Note that $\rho_{h}\leqslant\rho_{h^{*}}$ generally. Therefore, if $\max_{F_{Y}\in\mathcal{M}}\rho_{h^{*}}(Y)$ is attained by $F_{Y}$ , then so is $\max_{F_{Y}\in\mathcal{M}}\rho_{h}(Y)$ by $F_{Y}^{\mathcal{I}_{h}}$ . Obviously, these two quantities share a common maximizer $F_{Y}^{\mathcal{I}_{h}}$ because

\rho_{h^{*}}(Z_{\mathcal{I}_{h}})\leqslant\max_{F_{Y}\in\mathcal{M}}\rho_{h^{*}}(Y)=\max_{F_{Y}\in\mathcal{M}}\rho_{h}(Y)=\rho_{h}(Z_{\mathcal{I}_{h}})\leqslant\rho_{h^{*}}(Z_{\mathcal{I}_{h}}).

The proof is complete. ∎

Proof of Theorem 2.

Suppose for contradiction that $\mathcal{M}_{\mathrm{opt}}$ is not closed under concentration within $\mathcal{I}_{h}$ . There exists $F_{Y}\in\mathcal{M}_{\mathrm{opt}}$ , such that $F^{\mathcal{I}_{h}}_{Y}\notin\mathcal{M}_{\mathrm{opt}}$ . Define the set $\mathcal{Y}_{h}=\{(F^{-1}_{Y}(a),F^{-1}_{Y}(b)):(a,b)\in\mathcal{I}_{h}\}$ . Since $F^{\mathcal{I}_{h}}_{Y}\notin\mathcal{M}_{\mathrm{opt}}$ , there exists an interval $(a,b)\in\mathcal{I}_{h}$ , such that $F^{-1}_{Y}$ is not constant on $(a,b)$ . Thus the Lebesgue measure $\lambda((F^{-1}_{Y}(a),F^{-1}_{Y}(b)))>0$ . Since $h^{*}>h$ on $(a,b)$ ,

	$\displaystyle\rho_{h^{*}}(Y)-\rho_{h}(Y)$	$\displaystyle=\int_{\mathbb{R}}(h^{*}(\mathbb{P}(Y>x))-h(\mathbb{P}(Y>x)))\,\mathrm{d}x$		(A.7)
		$\displaystyle=\sum_{A\in\mathcal{Y}_{h}}\int_{A}(h^{*}(\mathbb{P}(Y>x))-h(\mathbb{P}(Y>x)))\,\mathrm{d}x>0.$		(A.7)

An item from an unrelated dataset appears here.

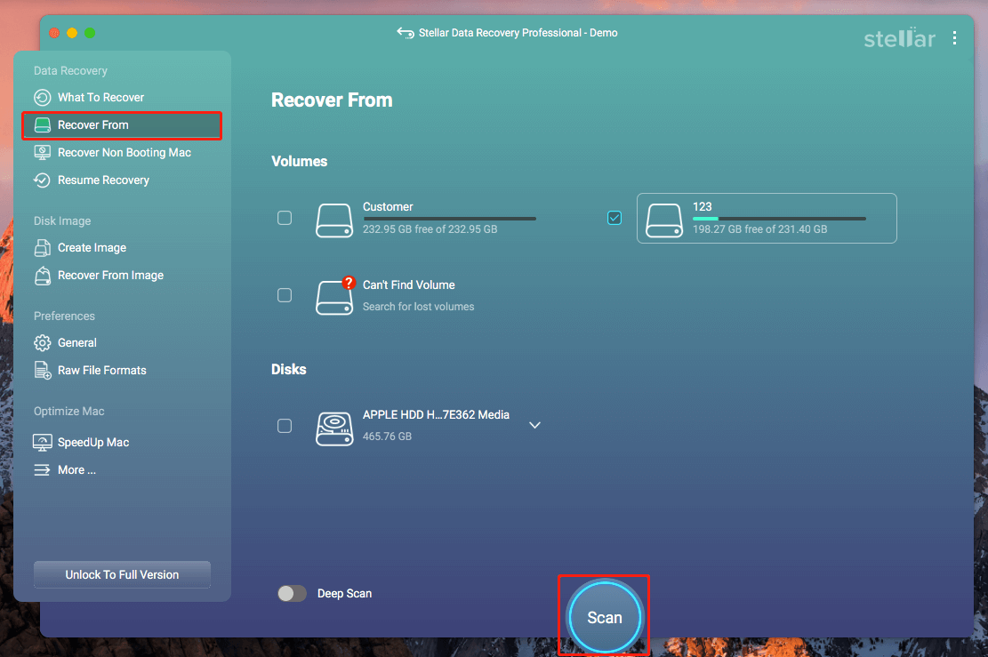The image size is (988, 657).
Task: Click Unlock To Full Version
Action: pyautogui.click(x=122, y=574)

On the other hand, we have

\rho_{h^{*}}(Y)\leqslant\sup_{F_{X}\in\mathcal{M}}\rho_{h^{*}}(X)=\sup_{F_{X}\in\mathcal{M}}\rho_{h}(X)=\rho_{h}(Y)\leqslant\rho_{h^{*}}(Y),

which leads to a contradiction to (A.7). Therefore, $\mathcal{M}_{\mathrm{opt}}$ is closed under concentration within $\mathcal{I}_{h}$ . ∎

Proof of Proposition 2.

We first prove that closedness under conditional expectation implies closedness under concentration for all intervals. For all random variables $Y\in\mathcal{L}^{1}$ and intervals $C\subset[0,1]$ , define

X=F^{-1}_{Y}(U)\mathds{1}_{\{U\not\in C\}}+\mathbb{E}[F^{-1}_{Y}(U)|U\in C]\mathds{1}_{\{U\in C\}},

where $U\sim\mathrm{U}[0,1]$ . The distribution of $X$ is the concentration $F^{C}_{Y}$ . For all $\sigma(X)$ -measurable random variables $Z$ , we have that $Z|\{U\in C\}$ is constant. Hence,

	$\displaystyle\mathbb{E}[XZ]$	$\displaystyle=\mathbb{E}[ZF^{-1}_{Y}(U)\mathds{1}_{\{U\not\in C\}}+Z\mathbb{E}[F^{-1}_{Y}(U)\|U\in C]\mathds{1}_{\{U\in C\}}]$
		$\displaystyle=\mathbb{E}[ZF^{-1}_{Y}(U)\mathds{1}_{\{U\not\in C\}}]+\mathbb{E}[\mathbb{E}[ZF^{-1}_{Y}(U)\|U\in C]\mathds{1}_{\{U\in C\}}]$
		$\displaystyle=\mathbb{E}[ZF^{-1}_{Y}(U)\mathds{1}_{\{U\not\in C\}}]+\mathbb{E}[ZF^{-1}_{Y}(U)\|U\in C]\mathbb{P}(U\in C)$
		$\displaystyle=\mathbb{E}[ZF^{-1}_{Y}(U)\mathds{1}_{\{U\not\in C\}}]+\mathbb{E}[ZF^{-1}_{Y}(U)\mathds{1}_{\{U\in C\}}]=\mathbb{E}[ZF^{-1}_{Y}(U)].$

It follows that $\mathbb{E}[Y|X]=\mathbb{E}[F^{-1}_{Y}(U)|X]=X$ , $\mathbb{P}$ -almost surely. If a set of distributions, $\mathcal{M}$ , is closed under conditional expectation and $F_{Y}\in\mathcal{M}$ , then $F_{\mathbb{E}[Y|X]}\in\mathcal{M}$ , which implies that $F^{C}_{Y}=F_{X}\in\mathcal{M}$ . Thus $\mathcal{M}$ is also closed under concentration for all intervals. ∎

Proof of Proposition 3.

(i) Suppose that $\mathcal{M}$ is closed under concentration for all intervals and $\mathcal{I}$ is a finite. Using (7), we can see that $F^{\mathcal{I}}$ is the resulting distribution obtained by sequentially applying finitely many $C$ -concentrations to $F$ over all $C\in\mathcal{I}$ . We thus have $F^{\mathcal{I}}\in\mathcal{M}$ for all $F\in\mathcal{M}$ .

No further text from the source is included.